- Warren Buffett’s business partner embraced Zoom during the pandemic.
- Charlie Munger, 97, touted the video-conferencing tool’s convenience and growth prospects.
- Zoom CEO Eric Yuan thanked Munger this week and offered to provide him with personal tech support.
- See more stories on Insider’s business page.
Warren Buffett’s 97-year-old business partner, Charlie Munger, surprisingly embraced Zoom during the pandemic. Eric Yuan, the founder and CEO of the video-conferencing platform, celebrated the veteran investor’s endorsement of his product on an earnings call this week.

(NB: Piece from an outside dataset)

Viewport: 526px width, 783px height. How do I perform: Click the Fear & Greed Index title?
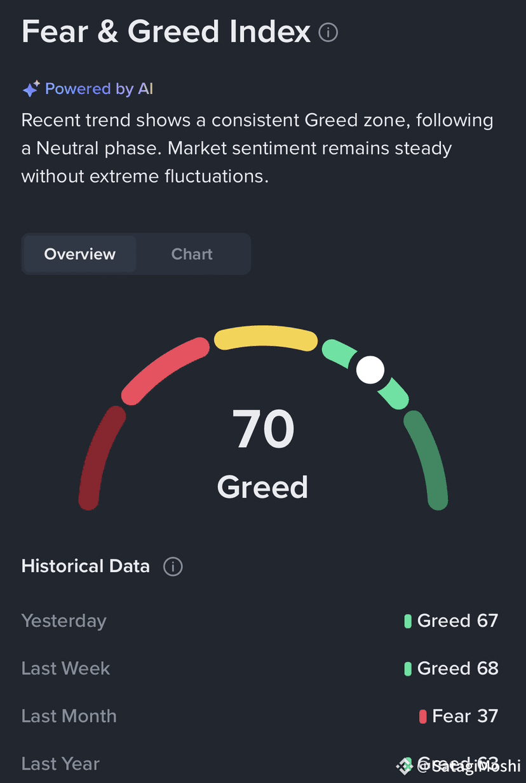[166, 31]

“I have fallen in love with Zoom,” Munger, the vice-chairman of Berkshire Hathaway, said in a CNBC interview filmed at Berkshire’s annual shareholder meeting in May. “Zoom is here to stay. It just adds so much convenience.”
Munger added that he struck a deal in Australia using the communications tool. He trumpeted its prospects at Daily Journal’s annual meeting in February as well.

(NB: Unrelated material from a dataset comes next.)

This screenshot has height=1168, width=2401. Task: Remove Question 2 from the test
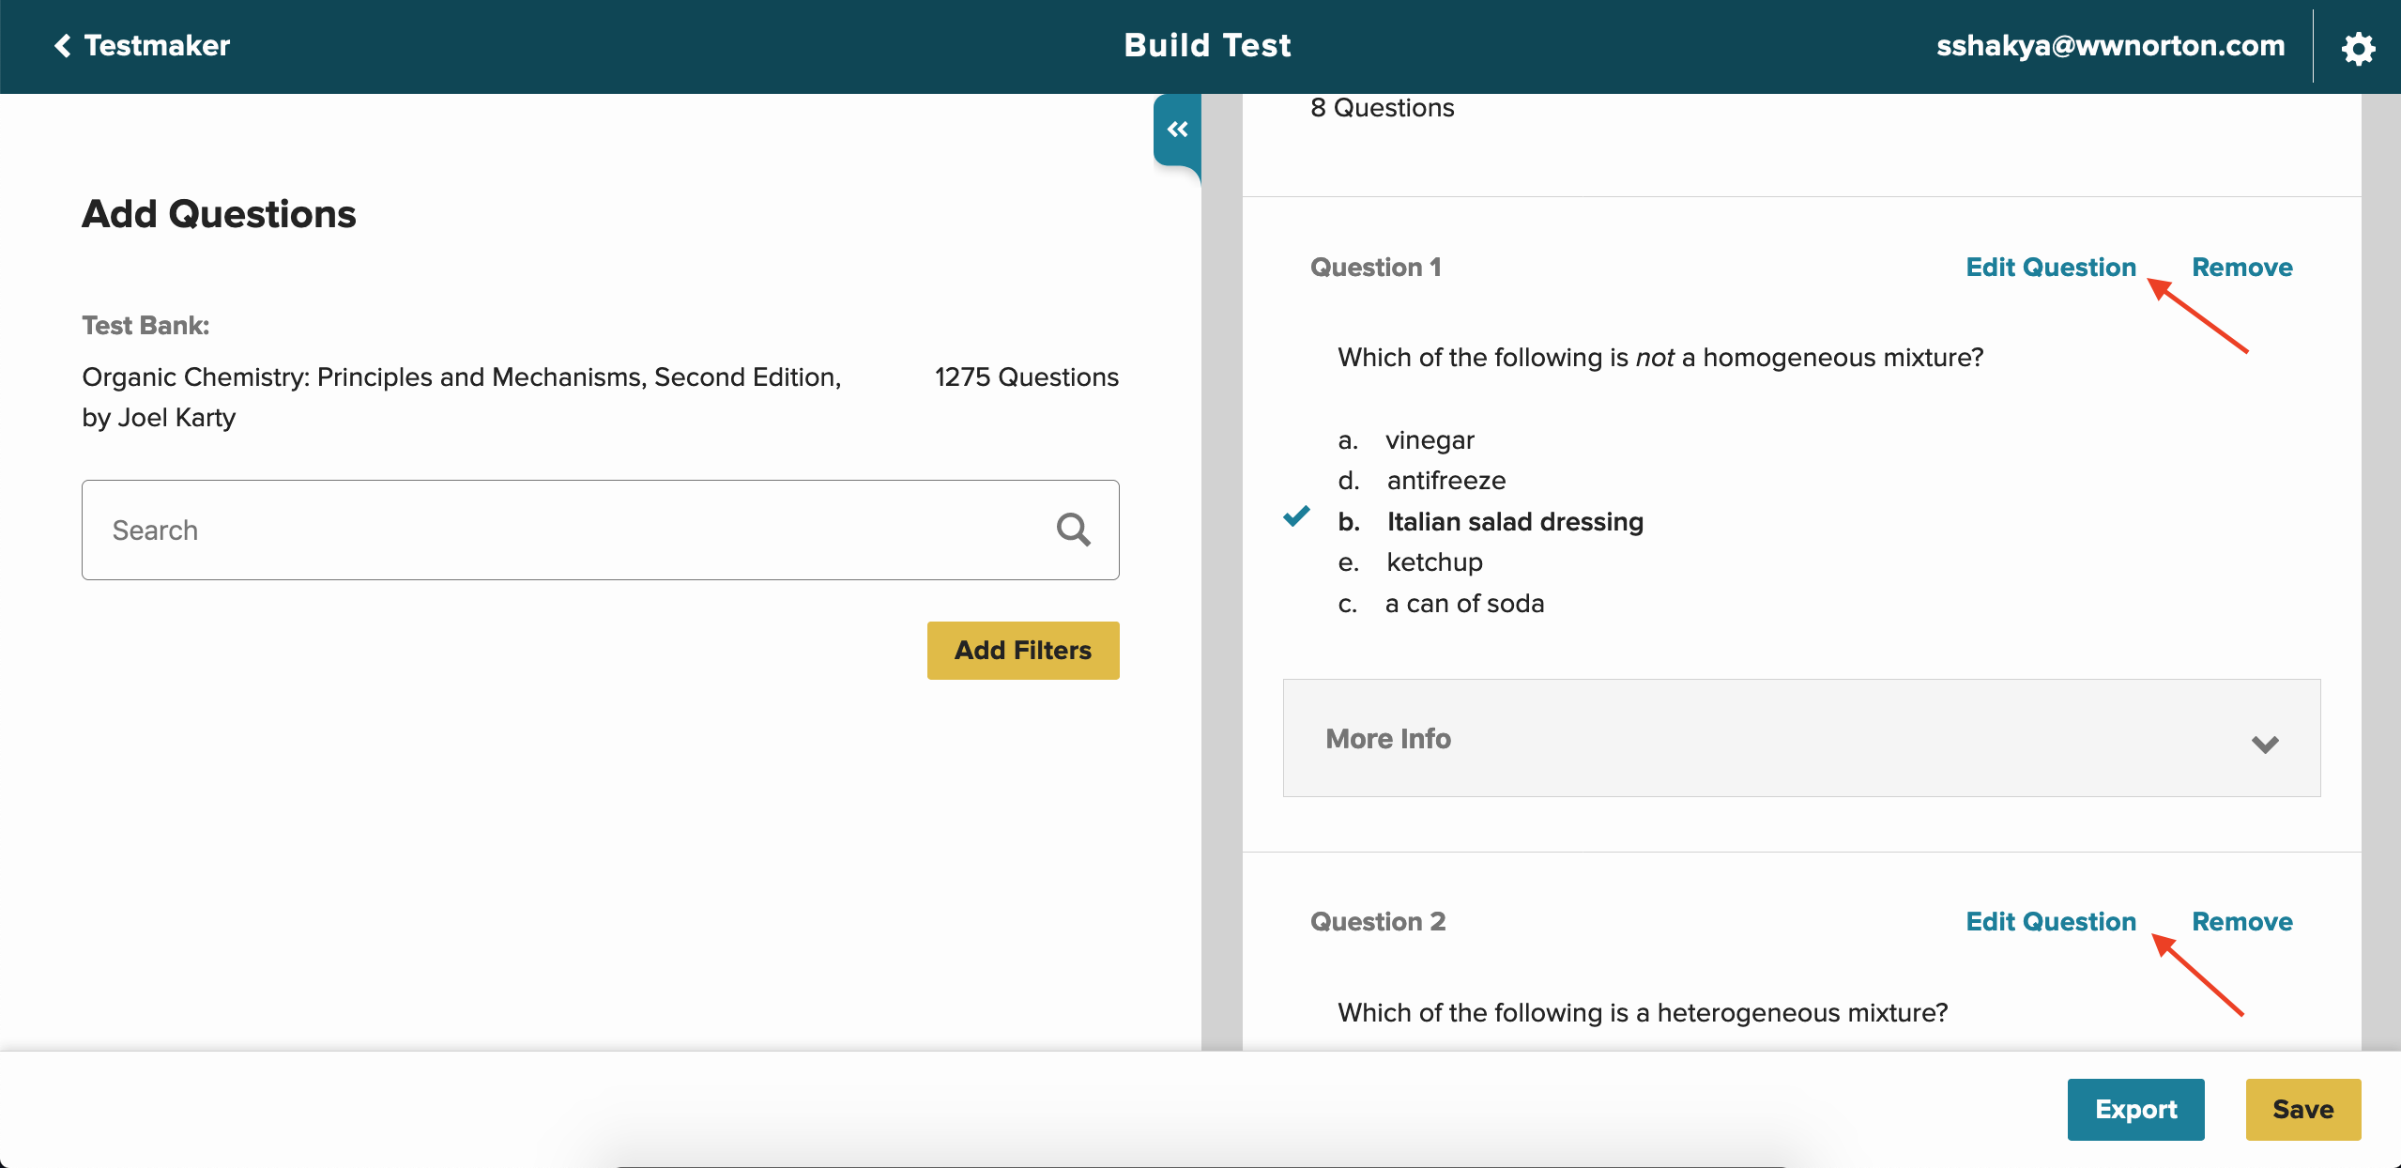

“When the pandemic is over, I don’t think we’re going back to just the way things were,” the newspaper publisher’s chairman said. “We’re going to do a lot less travel and a lot more Zooming.”
Yuan thanked Munger for his vote of confidence in a tweet in late June. He tipped his hat again during Zoom’s second-quarter earnings call on Monday, and offered to troubleshoot any issues the investor runs into.
“I’d like to thank Charlie Munger of Berkshire Hathaway for his remarks about how Zoom has added so much convenience to his life,” he said.
“We are so delighted to count Charlie as a happy user,” Yuan continued. “And I nominate myself to be Charlie’s personal Zoom tech support if he ever needs it.”
Yuan may have Munger firmly in his corner, but Buffett is far more skeptical. “I’m just not a Zoom guy,” he told CNBC in May. “I don’t see any plus to it, particularly,” he continued, noting that a computer screen filled with people’s faces added nothing to his experience.
“I’d rather have my feet on the desk, and I find the telephone a very satisfactory instrument,” Buffett added.
Zoom’s stock price has more than quintupled since the start of 2020, fueled by surging demand for video calls and virtual meetings during the pandemic. Its revenue surged 54% year-on-year to over $1 billion last quarter, driving net income up 71% to $317 million.
However, the stock fell as much as 12% in premarket trading on Tuesday after the company forecasted around $1 billion of revenue in both the third and fourth quarters of this year.